Not to finally immerse myself in Chinese culture because I am such a fan of the work of Slauerhoff (which I am - especially of his novels; did you know, by the way, that Cristina Branco sings his poems in Portuguese as fados) or of Robert van Gulik's Judge Dee detective novels (which I am; Van Gulik, by the way, was also a connoisseur of the Chinese instrument Q'in or Ch'in - he wrote a standard work still acclaimed widely, 'The Lore of the Chinese Lute'. People who took my course in non-western music know the answer to the question why Van Gulik calls the Q'in - a zither - a lute.) (There also is a relation between Judge Dee and the Grijpstra & De Gier tv series, by the way...)
No, I will go to Shanghai to visit the world conference of the international ethnomusicological society. The society is called the International Council for Traditional Music, an old-fashioned name (but before having this name it was called the International Folk Music Council, even more old-fashioned) for a society covering an enormous diversity of characters from all over the world who share one thing: a fascination for music. The nice thing is, apart from their fascination for music, that their fascinations are so widely divergent: Africa, Inuit, the Bushmen, Groningen; instruments, compositions, social groups, musical pantheons - you name it and someone's working on it. The conference is always a happy gathering: lots of nice and lots of weird people, lots of interesting - and less interesting - reading of papers, and lots of music making going on before, in between, after and sometimes during the papers. If you are an ethnomusicologist, the conference is the place to be (which sounds convincing, as it is an ethnomusicological conference, as it were).
Anyway. When you're there, you will find yourself sitting at a table and someone takes the chair next to you and asks you for your name and your area. Area? Yes: you are supposed to answer 'Ghana', or 'Greenland', or 'Holland'. And then you are supposed to ask what the area of that someone is. But probably you will be able to guess. Because many ethnomusicologists like a bit of 'going native' - so if the guy wears a batik shirt he will be 'in' Indonesia; if he wears a Dutch Vlisco-print shirt he will be 'in ' Africa, et cetera. And if he looks bland like me, he is probably 'in' ethnomusicology-at-home - like me. The ultimate form of going native, in a way.

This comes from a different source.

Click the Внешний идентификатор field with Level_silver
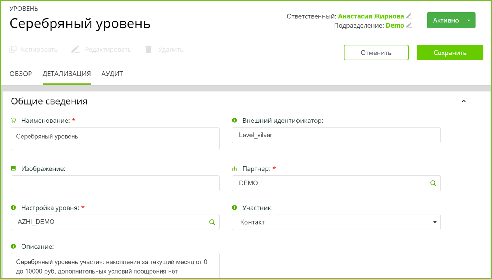Viewport: 492px width, 279px height. point(336,135)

Now going native is a dangerous thing, methodologically; at least so the anthropologists and sociologists warn us ethnomusicologists. And they are right, of course. Nevertheless, apart of course from the lure of living dangerously, the going native tendency of many ethnomusicologists has a great charm. Someone is so gripped by a certain music that he wants to become that music - but because that is impossible he at least tries to become an inhabitant of the area where the music comes from.

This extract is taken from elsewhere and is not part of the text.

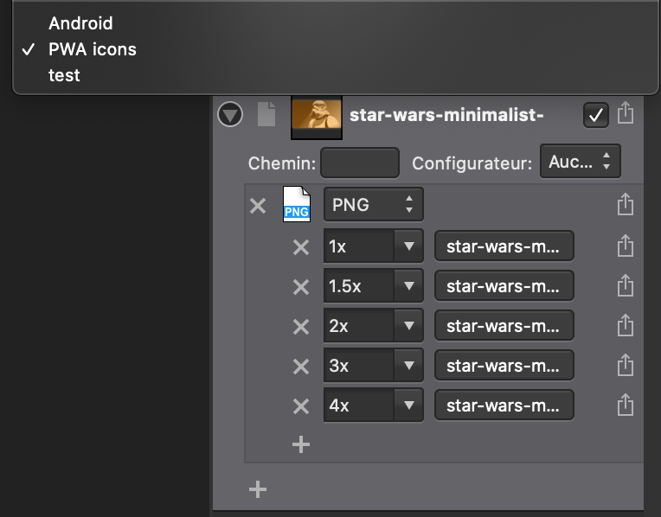Click the Chemin path input field
This screenshot has width=661, height=517.
tap(360, 163)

The person coming to my mind here is a Dutch ethnomusicologist called Bernard IJzerdraat. He studied with Jaap Kunst (the Dutch inventor of the word ethnomusicology, too much neglected in the Netherlands - remind me that I send the municipality of Groningen a letter to request to name a street after him, because he comes from Groningen originally; who wrote, by the way, not only about Java, Bali, Papua and Flores but also about Terschelling, showing he really is an island man) - he studied with Kunst, I said, in Amsterdam during the second world war, was even involved in illegally fabricating during the war the first gamelan handcrafted outside Indonesia - imagine that, hammering a handmade gamelan into being right under the Gestapo's nose (find some of the story here in Dutch)! Bernard became a specialist in Indonesian music and art, teaching a.o. Ki Mantle Hood (the godfather of the US gamelan scene) and emigrated in the 1950s to Indonesia to become professor Bernard Suryabrata. Going native, yes.

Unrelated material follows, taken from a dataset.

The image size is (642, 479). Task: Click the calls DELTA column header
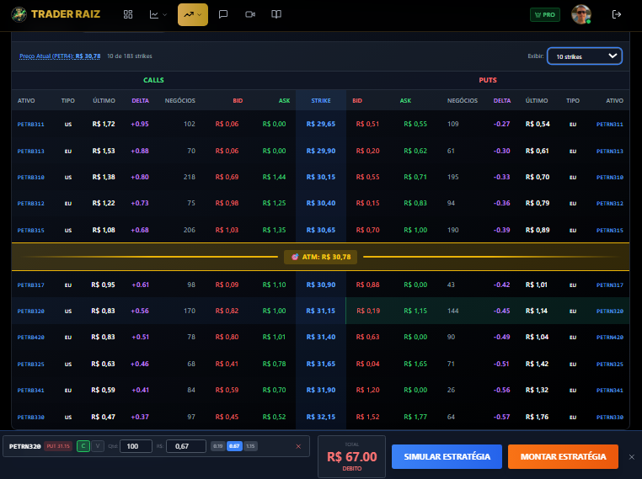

Leaving IJzerdraat for a moment, I take the liberty of quoting from my earlier blog entry about Alan Lomax going to Spain accompanied by an unknown Dutchman:
""At that time", Lomax writes, "I did not know that my Dutch travelling companion was the son of the man who had headed the underground in Holland during the German occupation; but he was recognized at once by the professor who ran the conference. This man [Marius Schneider EBB] was a refugee Nazi, who had taken over the Berlin folk song archive after Hitler had removed its Jewish chief [Erich von Hornbostel EBB] and who, after the war, had fled to Spain and was there placed in charge of folk music research at the Institute for Higher Studies in Madrid. When I told him about my project, he let me know that he personally would see to it that no Spanish musicologist would help me. He also suggested that I leave Spain."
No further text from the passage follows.